-- PROVIDED DATA --
╭──
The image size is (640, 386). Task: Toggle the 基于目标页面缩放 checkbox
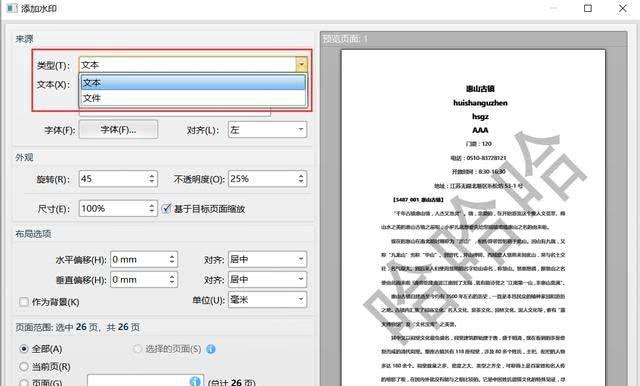[166, 209]
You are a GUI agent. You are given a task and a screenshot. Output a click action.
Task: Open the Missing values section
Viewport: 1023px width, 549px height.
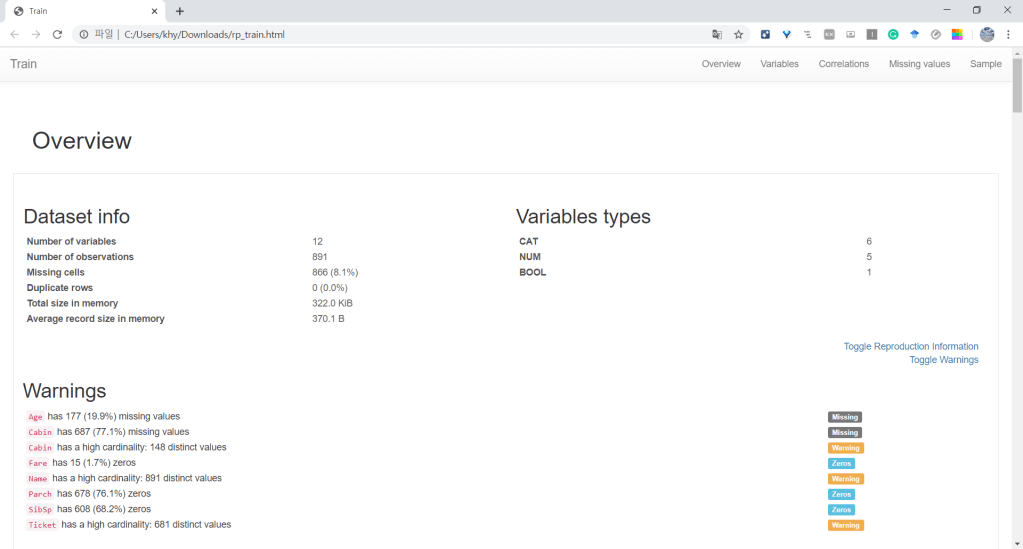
╰──
-- WORK TO COMPLETE --
Would you please write out the entries in full, exactly as they read, but without pictures?

-- PROBLEM SOLUTION --
The image size is (640, 386). Task: Toggle the 基于目标页面缩放 checkbox
[166, 209]
You are a GUI agent. You are given a task and a screenshot. Output a click action.
Task: Open the Missing values section
Viewport: 1023px width, 549px height.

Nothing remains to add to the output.